Il n’est pas encore clair si les deux années déjà écoulées en détention provisoire depuis leurs arrestations en septembre 2019 seront déduites de leurs peines, notamment parce que l’enquête qui a finalement été renvoyée devant les tribunaux est différente de celle pour laquelle ils ont été arrêtés la première fois. Cependant, d’après l’avocat de Mohamed Baqer, Ahmed Ragheb, ces deux années devraient être comptabilisées puisque les inculpés ont été accusés de la même chose dans les deux enquêtes, notamment de diffusion de fausses nouvelles. Le Parquet devrait préciser ces informations prochainement. Peu avant le verdict, le ministère fédéral des Affaires étrangères de l’Allemagne a appelé à la libération des trois accusés et à un procès équitable, estimant que l’issue du procès serait un indicateur de la situation des droits de l’homme en Égypte. Les autorités égyptiennes ont réagi en dénonçant une ingérence dans les affaires intérieures du pays. Le département d’État américain a également exprimé son « mécontentement » à l’issue du verdict, commentaire jugé inapproprié par le porte-parole des Affaires étrangères égyptiennes Ahmed Hafez. Le 1er décembre, un groupe d’experts des Nations-Unies avaient appelé à la libération immédiate des trois accusés.

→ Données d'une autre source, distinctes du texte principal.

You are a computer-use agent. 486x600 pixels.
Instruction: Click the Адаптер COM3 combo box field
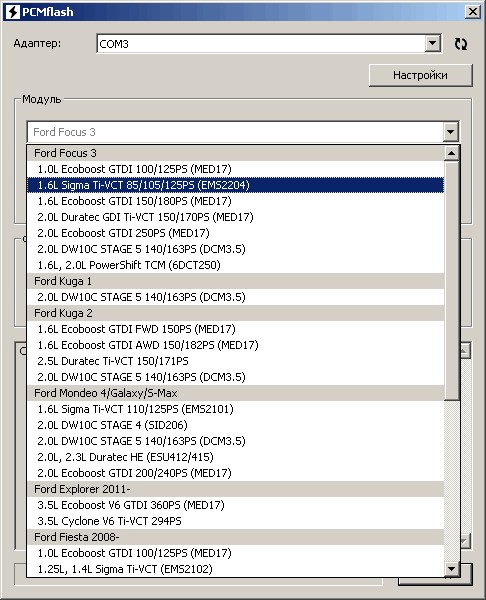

Le chercheur Patrick Zaki, étudiant à l’Université de Bologne et spécialiste des questions de genre qui avait été arrêté le 7 février 2020, a finalement été libéré début décembre, après avoir passé 22 mois en détention provisoire, accusé de diffusion de fausses nouvelles. Cependant, ce dernier n’est pas acquitté, et il devra se présenter devant le Tribunal d’urgence de la Surêté d’Etat, une cour d’exception, pour la suite de son procès en février prochain. Il aurait par ailleurs l’interdiction de quitter le territoire égyptien.

Ola al-Qaradawi, la fille du théologie islamiste Yusuf al-Qaradawi, placé sur la liste terroriste et actuellement en exil, a également été libérée le 12 décembre après avoir passé 4 ans en prison.

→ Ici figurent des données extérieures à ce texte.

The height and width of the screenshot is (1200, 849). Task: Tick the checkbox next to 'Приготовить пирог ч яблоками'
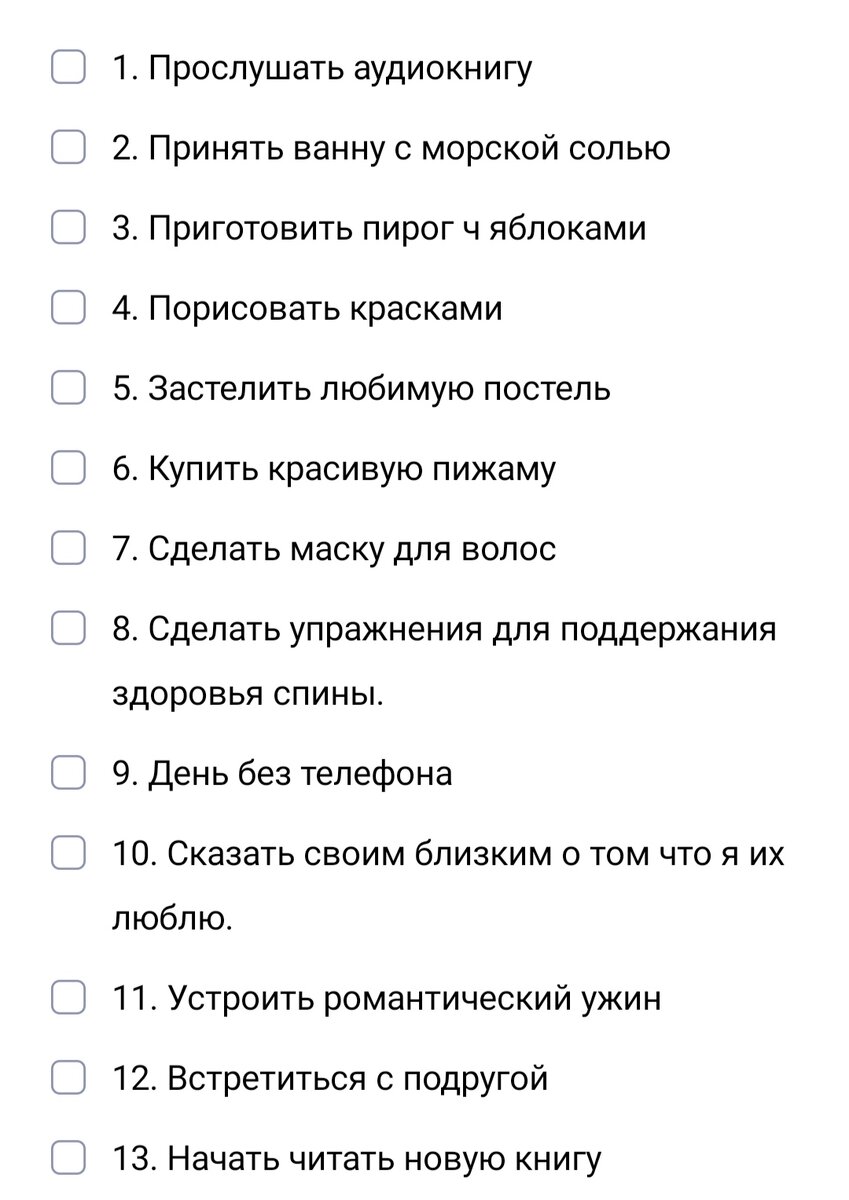tap(68, 228)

Plus de 11 ans après la disparition de Khaled Saïd en juin 2010, battu à mort par des policiers à Alexandrie et dont l’assassinat avait été un détonateur de la révolution du 25 janvier, un tribunal a ordonné à deux officiers de police et au ministère de l’intérieur de verser aux héritiers de Saïd un million d’ EGP en réparation des dommages moraux et matériels subis, d’après le Centre égyptien pour les droits économiques et sociaux (ECESR) qui a porté l’affaire devant la justice. Un officier et un sergent de police avaient été condamnés pour le crime à sept ans de prison, puis à dix ans en mars 2014 après avoir fait appel du verdict initial. La demande d’indemnisation déposée par l’ECESR en mars 2018, au nom de la sœur et de la mère de la victime – décédée depuis -, exigeait à l’origine une compensation de 2 millions d’EGP. L’ECESR envisage de déposer un appel pour obtenir la somme totale exigée.

Culture

Un décret présidentiel a dévoilé la composition du conseil d’administration du futur Grand Musée Égyptien. Le Président de la République sera à la tête du conseil, dans lequel siégeront les ministres des finances, de la culture et des antiquités. L’ancien ministre de la culture de Hosni Moubarak, Farouk Hosni, jugé après la révolution de 2011 pour corruption avant d’être acquitté figurera également parmi les membres du conseil, ainsi que Zahi Hawas, ancien ministre des antiquités sous Moubarak et également jugé pour des crimes similaires avant d’être acquitté. Parmi les autres membres figurent le directeur de la Banque nationale d’Égypte, Hisham Okasha, l’ancien gouverneur de la banque centrale, Farouk al-Oqda, l’homme d’affaires Mohamed Lotfy Mansour et Sherif Amer, présentateur de la chaîne de télévision à capitaux saoudiens MBC Masr. Le conseil comprend également des membres non-égyptiens, tels que le Prince saoudien Ben Salman, le directeur du Metropolitan Museum Ben Elliot ou encore le secrétaire général de l’Organisation mondiale du tourisme.

Par ailleurs, une délégation égyptienne a récupéré ce mois-ci en Espagne 36 pièces archéologiques, qui avaient été introduites clandestinement dans le pays en 2014. Lors de son voyage au Caire en décembre, le ministre israélien des Affaires étrangères a également rendu à l’Égypte des dizaines d’objets qui avaient été introduits clandestinement en Israël. La France avait aussi restitué à l’Égypte une centaine d’objets en juin dernier.